_DOCUMENT EXCERPT_.
# # #
# Good non-camo Outdoor/hunting pant



## nickpan (May 6, 2008)

I’ve always been a blue Levi’s kind a guy for any hunting other than bow hunting. Getting older and hate getting wet and staying wet (I guess they do say cotton kills you know....)

Looking for a pant that would be a good elk/deer rifle hunting pant. Also could be an upland pant. 

What do you guys like out there? I hate playing the $$$$$ name brand game (Sitka, juju, flatbrims, etc) but open to hear what you like!


Sent from my iPhone using Tapatalk


----------



## SCS_Bg_Hunter (Oct 27, 2019)

My favorites are the xkg ridge pants from Kings, not cheap by any stretch but there are extremely comfortable and durable. 










XKG Ridge Pant


The XKG Ridge Pant is designed for performance, comfort, and durability and is the highest performing lightweight pant in our XKG Series. With four-way stretch polyester, water resistant treatment, and superior breathability, we built this pant to be a highly functional piece during every phase...




www.kingscamo.com


----------



## flyfisher20 (Aug 5, 2011)

Kings XKG Preacher pants. You can get them in camo or solid colors. 


Sent from my iPhone using Tapatalk


----------



## High Desert Elk (Aug 21, 2012)

I used a pair of the Black Ovis Cottonwood Creek pants last winter on a cow elk hunt. 6" of wet heavy snow the day before and made the shot in a prone position. Zero leak through and stayed dry at a fraction of the cost.


----------



## backcountry (May 19, 2016)

I bought a pair of Cabela's Instinct Stalking pants about 4-5 years ago and they have been great. They are what I wear everyday while backpack or day hunting. They are also my go to for upland game which can often include a fair amount of off trail bush whacking. They still look new despite plenty of field days.

The kevlar knees have been great and a feature I often look for. They do have some spandex in them which can be an issue for moisture but I find it's time as long as it's below 10%. Definitely keep an eye out any "stretch" designs because much above 10% and the pants can become sponges if the underbrush is really damp.

Cabela's turns over their designs way too often so I have no clue if they are still in production or can be found in a bargain cave. Wish I had bought two pair but I don't have a Cabela's near me.


----------



## Vanilla (Dec 11, 2009)

Kuiu Attack pants are my favorite pant I’ve ever worn. Hunting or not, they are the king for me. The make them in many solid colors if you don’t want camo.

If you’re looking for a warmer pant, the Guide pants are good too, but they get pretty warm for me unless it’s pretty cold out.
# # #
_MATERIAL PROVIDED_.
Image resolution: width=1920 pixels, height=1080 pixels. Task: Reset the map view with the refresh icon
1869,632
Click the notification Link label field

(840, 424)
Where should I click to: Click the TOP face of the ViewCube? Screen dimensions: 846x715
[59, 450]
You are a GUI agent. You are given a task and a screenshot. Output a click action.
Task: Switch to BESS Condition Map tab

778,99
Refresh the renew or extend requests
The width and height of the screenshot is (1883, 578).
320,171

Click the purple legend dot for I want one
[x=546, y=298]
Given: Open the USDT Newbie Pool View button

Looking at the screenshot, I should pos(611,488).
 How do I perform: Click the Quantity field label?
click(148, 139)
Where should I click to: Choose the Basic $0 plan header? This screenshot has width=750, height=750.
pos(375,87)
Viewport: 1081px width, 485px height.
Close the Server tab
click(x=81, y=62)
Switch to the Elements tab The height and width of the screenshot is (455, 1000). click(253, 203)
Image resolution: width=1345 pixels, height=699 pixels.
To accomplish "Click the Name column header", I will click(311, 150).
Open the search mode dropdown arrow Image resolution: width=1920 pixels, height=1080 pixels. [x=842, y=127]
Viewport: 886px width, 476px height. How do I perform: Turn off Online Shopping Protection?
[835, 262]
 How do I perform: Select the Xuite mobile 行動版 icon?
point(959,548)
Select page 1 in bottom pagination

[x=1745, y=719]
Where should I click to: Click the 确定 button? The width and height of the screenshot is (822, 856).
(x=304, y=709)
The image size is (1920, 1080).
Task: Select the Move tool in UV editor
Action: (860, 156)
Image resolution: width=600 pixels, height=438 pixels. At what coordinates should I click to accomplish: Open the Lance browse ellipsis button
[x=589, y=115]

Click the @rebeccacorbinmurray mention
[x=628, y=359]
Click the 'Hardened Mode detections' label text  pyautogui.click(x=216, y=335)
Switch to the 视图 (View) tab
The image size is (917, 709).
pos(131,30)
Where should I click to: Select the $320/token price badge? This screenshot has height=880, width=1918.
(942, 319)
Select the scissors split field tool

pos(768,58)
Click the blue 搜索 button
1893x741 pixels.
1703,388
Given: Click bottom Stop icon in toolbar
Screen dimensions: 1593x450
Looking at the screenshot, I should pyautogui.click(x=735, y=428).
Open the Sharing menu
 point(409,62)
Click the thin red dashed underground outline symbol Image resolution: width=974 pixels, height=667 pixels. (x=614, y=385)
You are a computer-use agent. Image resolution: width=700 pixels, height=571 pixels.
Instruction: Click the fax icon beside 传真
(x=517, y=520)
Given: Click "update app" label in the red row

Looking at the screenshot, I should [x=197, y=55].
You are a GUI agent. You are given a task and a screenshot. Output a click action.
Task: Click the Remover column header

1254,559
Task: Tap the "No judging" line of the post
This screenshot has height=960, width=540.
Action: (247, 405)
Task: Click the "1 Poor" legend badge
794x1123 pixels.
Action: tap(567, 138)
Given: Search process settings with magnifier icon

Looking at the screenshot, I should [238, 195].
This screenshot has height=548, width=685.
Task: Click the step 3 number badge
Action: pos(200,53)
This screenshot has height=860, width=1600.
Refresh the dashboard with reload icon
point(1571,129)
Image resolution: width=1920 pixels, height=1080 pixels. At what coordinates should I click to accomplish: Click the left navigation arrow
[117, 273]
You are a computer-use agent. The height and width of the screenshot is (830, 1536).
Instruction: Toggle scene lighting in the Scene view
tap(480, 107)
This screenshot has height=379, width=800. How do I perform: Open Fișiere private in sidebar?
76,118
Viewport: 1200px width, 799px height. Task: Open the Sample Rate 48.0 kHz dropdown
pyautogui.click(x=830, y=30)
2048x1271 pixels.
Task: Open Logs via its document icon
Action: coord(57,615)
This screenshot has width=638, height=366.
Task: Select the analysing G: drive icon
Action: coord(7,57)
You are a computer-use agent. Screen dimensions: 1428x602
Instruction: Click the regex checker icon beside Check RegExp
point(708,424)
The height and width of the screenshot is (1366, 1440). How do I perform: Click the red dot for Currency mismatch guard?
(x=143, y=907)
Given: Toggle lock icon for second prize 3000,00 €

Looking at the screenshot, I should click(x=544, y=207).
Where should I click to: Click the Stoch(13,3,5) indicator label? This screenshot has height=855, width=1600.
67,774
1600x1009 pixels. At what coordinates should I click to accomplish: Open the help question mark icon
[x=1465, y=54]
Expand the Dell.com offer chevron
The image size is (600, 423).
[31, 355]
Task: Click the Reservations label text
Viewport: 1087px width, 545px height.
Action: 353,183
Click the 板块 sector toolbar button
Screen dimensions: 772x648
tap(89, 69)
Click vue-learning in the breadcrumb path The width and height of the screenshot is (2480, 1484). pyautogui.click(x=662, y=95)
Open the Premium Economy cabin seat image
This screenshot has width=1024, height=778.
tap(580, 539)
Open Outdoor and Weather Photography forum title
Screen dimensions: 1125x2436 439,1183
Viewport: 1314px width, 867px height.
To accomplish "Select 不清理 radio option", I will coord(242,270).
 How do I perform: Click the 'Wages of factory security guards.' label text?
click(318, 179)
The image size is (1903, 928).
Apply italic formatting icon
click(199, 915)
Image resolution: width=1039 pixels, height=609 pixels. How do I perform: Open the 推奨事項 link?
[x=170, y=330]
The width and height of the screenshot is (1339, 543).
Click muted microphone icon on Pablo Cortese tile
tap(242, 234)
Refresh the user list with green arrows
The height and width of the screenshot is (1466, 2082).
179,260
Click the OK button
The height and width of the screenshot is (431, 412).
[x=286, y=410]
# # #
_JOB_.
Do the following statements agree with the hunting pants thread above? Answer yes or no for each and quote the words of the thread that decide it.
(a) The Black Ovis Cottonwood Creek pants stayed dry on a cow elk hunt in wet snow.
(b) Stretch pants with well over 10% spandex are recommended for damp underbrush.
(c) The Kings XKG Preacher pants come only in camo.

_ANSWER TO THE EXERCISE_.
(a) Yes: "Zero leak through and stayed dry at a fraction of the cost."
(b) No: "much above 10% and the pants can become sponges if the underbrush is really damp."
(c) No: "You can get them in camo or solid colors."